Es decir: declarar la guerra por su exclusiva voluntad y de acuerdo con su exclusivo criterio. Este conflicto armado autoriza a policías y militares a usar fuerza letal en contextos en los que normalmente les estaría prohibido y con un amplio margen de impunidad garantizada por el Ejecutivo.
Un marco permisivo para abusos de las fuerzas del orden
El nuevo marco legal es tan permisivo con los excesos de la fuerza pública que hasta los militares que secuestraron a los cuatro niños asesinados de Las Malvinas (es decir, se los llevaron sin cumplir con ningún protocolo y, según sus propios testimonios, los torturaron y los abandonaron desnudos a 40 kilómetros de sus casas, en el punto exacto por donde luego pasaron los mafiosos que los buscaban para matarlos), esos militares, 11 de ellos, ahora se sienten alentados a exigir su libertad y dicen que, de acuerdo con las nuevas leyes, su detención (¡la suya!) fue “ilegal y arbitraria”.

Se inventa la figura del “indulto diferido” para policías y militares, que el presidente podrá conceder aún antes de que exista una sentencia. Se autoriza a la fuerza pública a realizar allanamientos sin orden judicial. Se autoriza a los organismos de inteligencia del Estado a espiar a personas sin orden judicial y sin propósito judicial alguno. Se impone a las operadoras telefónicas la obligación de entregar a los organismos de inteligencia cualquier información que éstos requieran sobre un usuario, su ubicación en tiempo real, sus conversaciones, lo que sea, sin orden judicial y sin propósito judicial alguno.
Se convierte a todos los organismos del Estado y a todas las personas naturales y jurídicas, es decir, a todo el mundo, en “organismos de apoyo” de los servicios de inteligencia, y se les obliga (se nos obliga) a entregarles cualquier información que requieran, aunque fuera confidencial, en el plazo de 48 horas. Esto significa que, si los servicios de inteligencia así lo exigen, sin orden judicial y sin propósito judicial alguno, los fiscales deberán entregarles el contenido de sus indagaciones previas; los abogados, los expedientes de sus clientes; los médicos, la historia clínica de sus pacientes; los periodistas, la identidad de sus fuentes… Tal como está escrita la ley de Inteligencia, ni el secreto de confesión está a salvo de la vigilancia del Estado.
# # # # # # #
Trabajo por hacer:
[a] Transcribe sin cambios el pasaje del texto sobre el nuevo marco legal que va de "Es decir: declarar" a "por el Ejecutivo.".
[b] Según el texto sobre el nuevo marco legal, ¿en qué plazo deben los "organismos de apoyo" entregar a los servicios de inteligencia la información que estos requieran?
[c] Prolonga el texto sobre el nuevo marco legal a partir de su última oración.

Registros proporcionados:
# # # # # # #
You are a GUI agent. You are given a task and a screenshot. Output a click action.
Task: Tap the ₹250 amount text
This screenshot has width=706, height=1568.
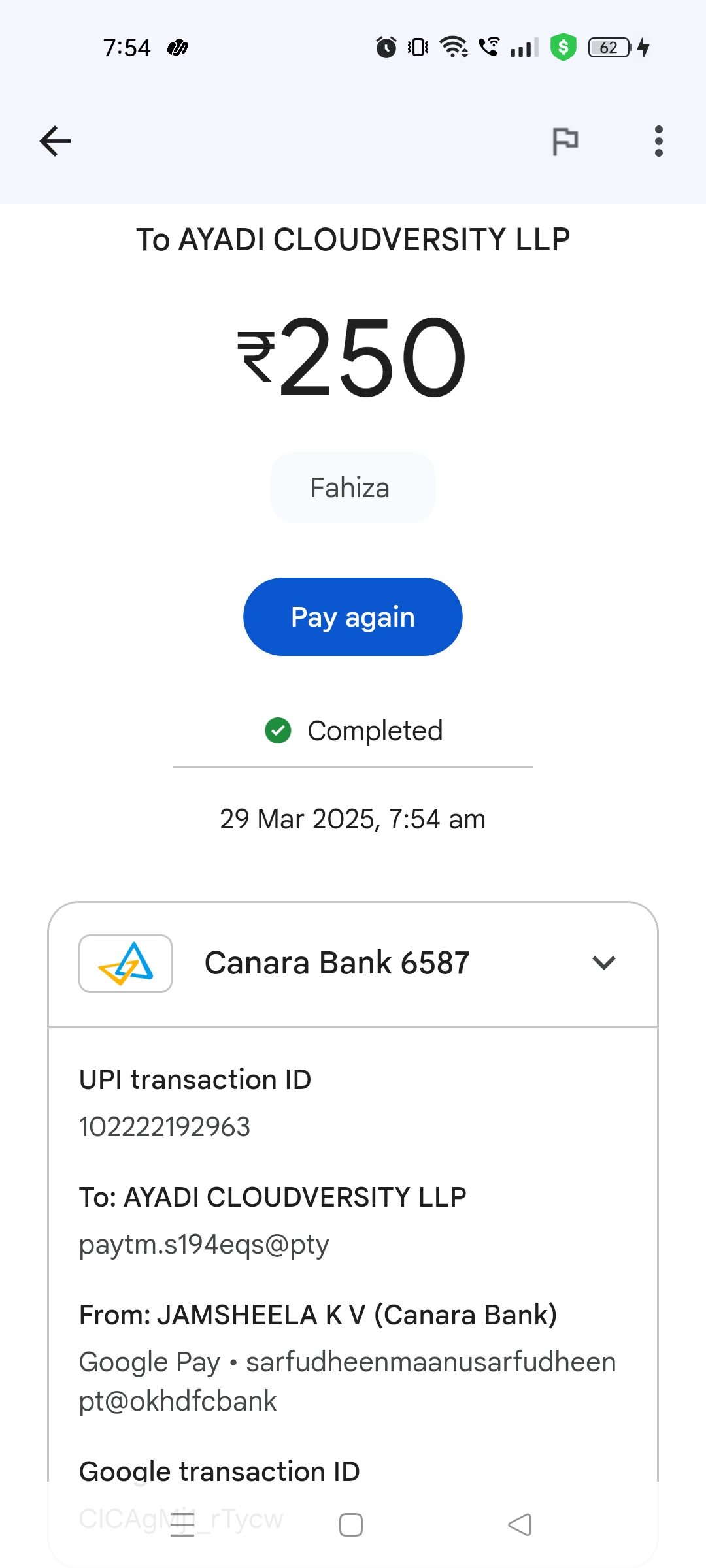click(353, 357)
# # # # # # #
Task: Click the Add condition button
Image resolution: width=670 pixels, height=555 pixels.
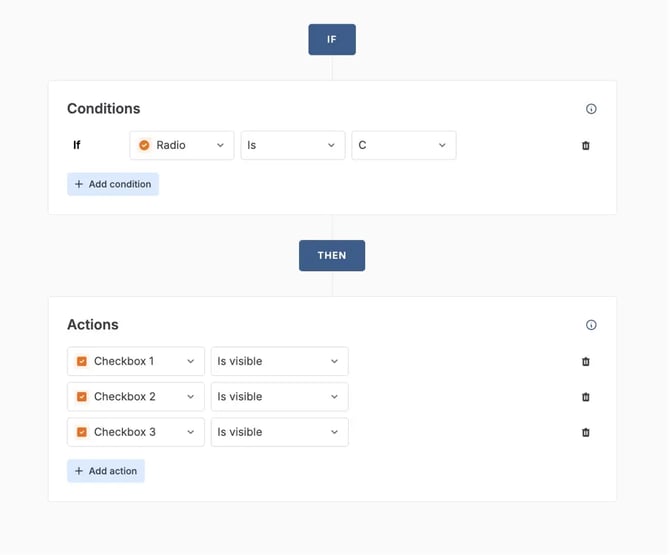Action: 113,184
# # # # # # #
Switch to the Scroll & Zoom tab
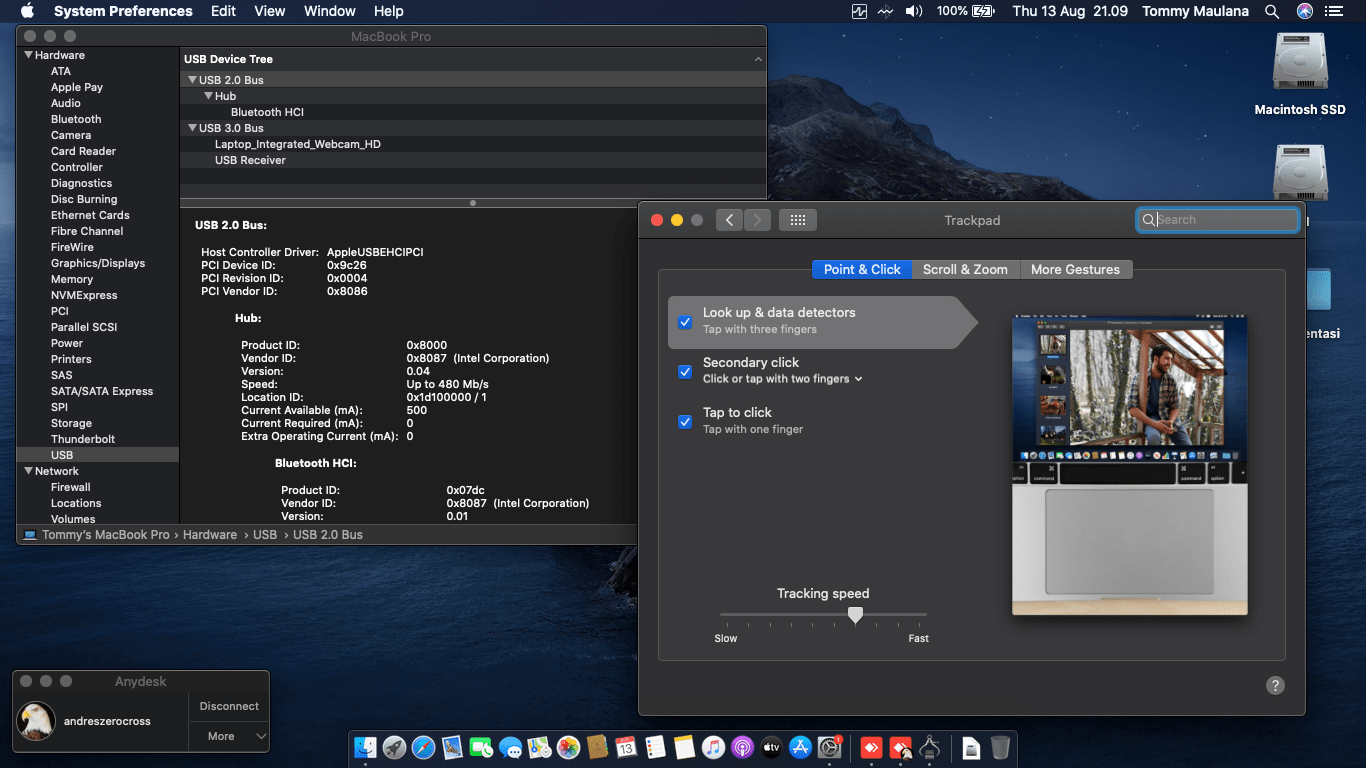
# # # # # # #
Respuestas del ejercicio:
[a]
Es decir: declarar la guerra por su exclusiva voluntad y de acuerdo con su exclusivo criterio. Este conflicto armado autoriza a policías y militares a usar fuerza letal en contextos en los que normalmente les estaría prohibido y con un amplio margen de impunidad garantizada por el Ejecutivo.

[b] En el plazo de 48 horas.

[c]
El oficialismo y su defensa de las leyes de Noboa
Inés Alarcón, la oficialista que defendió esta ley en el Pleno de la Asamblea, jura que el gobierno no la utilizará de esa manera. Como si la política fuera una iglesia, lo que Inés Alarcón pide al país es un acto de fe: simplemente, hay que creer. Además, dice, “el texto contempla el respeto a los derechos humanos” (como si una ley que no lo hiciera estuviera autorizada para violarlos). Y cita el artículo 7: “Las instituciones integrantes del Sistema Nacional de Inteligencia no estarán facultadas para utilizar información, producir inteligencia o almacenar datos que vulneren los principios constitucionales y la ley”.
Si esto es así, ¿por qué todo lo que esa misma ley contempla sobre la utilización de información, la producción de inteligencia y el almacenamiento de datos, se sitúa en un espacio extrajudicial donde no se requiere autorización de ningún juez y donde todas esas cosas se hacen sin relación con proceso judicial alguno, es decir: por fuera de “los principios constitucionales y de la ley”?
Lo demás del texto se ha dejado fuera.